Depuis samedi 3 juillet, des politiciens se relaient pour dénoncer les tags des militants d’Attac sur les vitrines de la Samaritaine, et défendre le bon droit de Bernard Arnault à s’enrichir.

La maire PS de Paris Anne Hidalgo, la macroniste Aurore Bergé, la présidente de droite d’Île-de-France Valérie Pécresse ont tenté d’expliquer que si Bernard Arnault a gagné 62 milliards en un an, c’est une bonne chose pour la société.

La Samaritaine, ce grand magasin parisien, fait partie du groupe de luxe LVMH, dont l’actionnaire principal est Bernard Arnault. Dans l’hôtel qui va y ouvrir, la plus petite chambre coûte 1 150 euros la nuit. Le magasin ne vend que des produits de luxe, comme la gamme Capucines des sacs Vuitton, dont le moins cher coûte 3 400 euros et celui en cuir de crocodile 37 000 euros. En pleine crise économique, LVMH a battu des records de vente.
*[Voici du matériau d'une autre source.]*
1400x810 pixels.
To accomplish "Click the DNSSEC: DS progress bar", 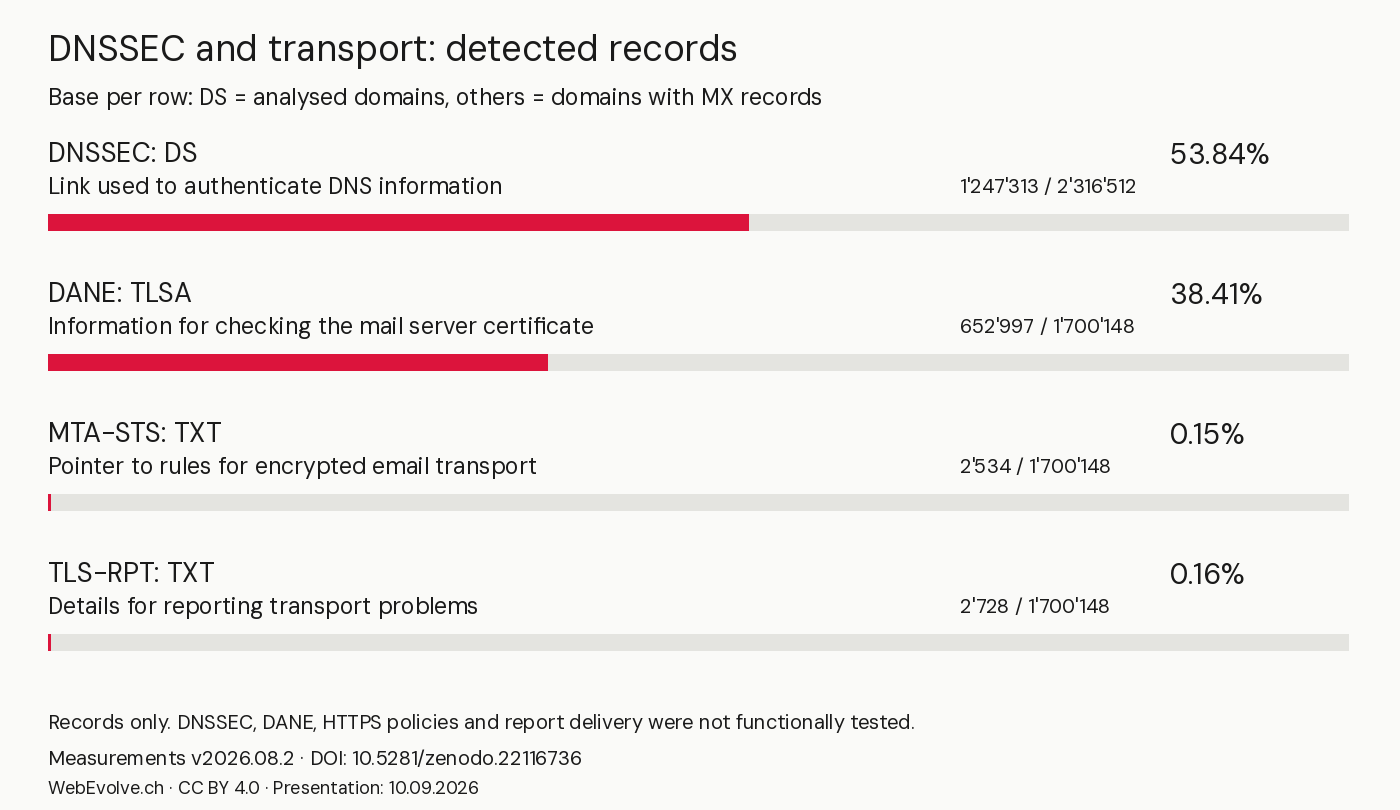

Les clients fortunés ont pu acheter des ceintures en peau de crocodile, pendant que les salariés serrent la leur.

LVMH a supprimé cette année 900 emplois en France et 13 000 dans le monde. En même temps, l’entreprise a versé trois milliards d’euros de dividendes à ses actionnaires, dont la moitié à Bernard Arnault et sa famille.
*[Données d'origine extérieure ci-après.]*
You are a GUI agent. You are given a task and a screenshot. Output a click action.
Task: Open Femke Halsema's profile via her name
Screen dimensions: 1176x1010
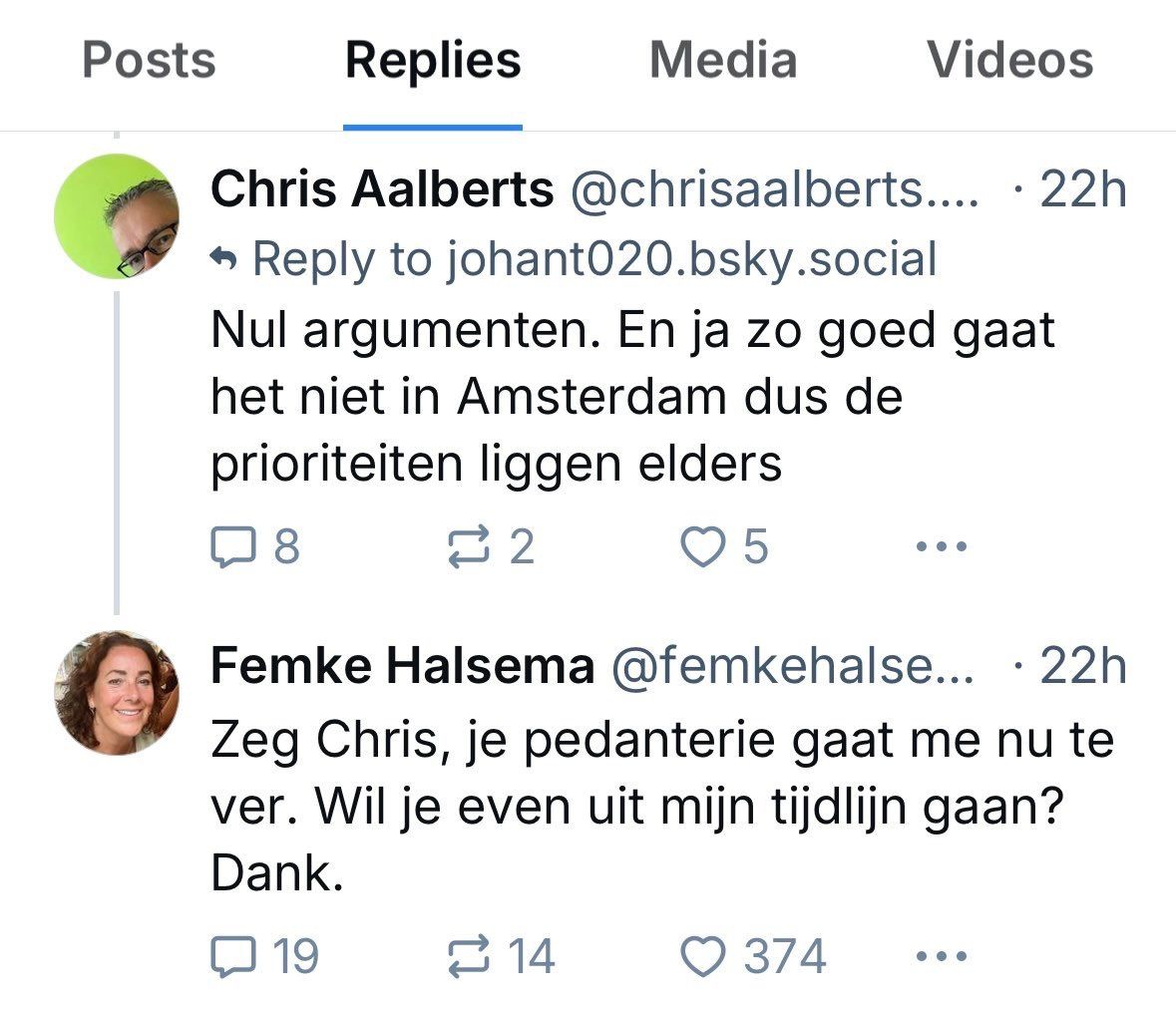(401, 664)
Bernard Arnault est le plus riche capitaliste français, et actuellement le deuxième derrière Jeff Bezos à l’échelle mondiale. En plus de LVMH, il est un des principaux actionnaires d’entreprises comme Carrefour, qui a elle aussi enrichi ses actionnaires en supprimant des milliers d’emplois ces dernières années.

L’action d’Attac à la Samaritaine visait à dénoncer les excès des capitalistes, et à revendiquer qu’ils payent quelques impôts. Mais il faudra bien autre chose qu’un coup de peinture pour que l’économie serve à satisfaire les besoins de tous, au lieu des caprices des riches, et avant tout, la soif de profits de quelques-uns.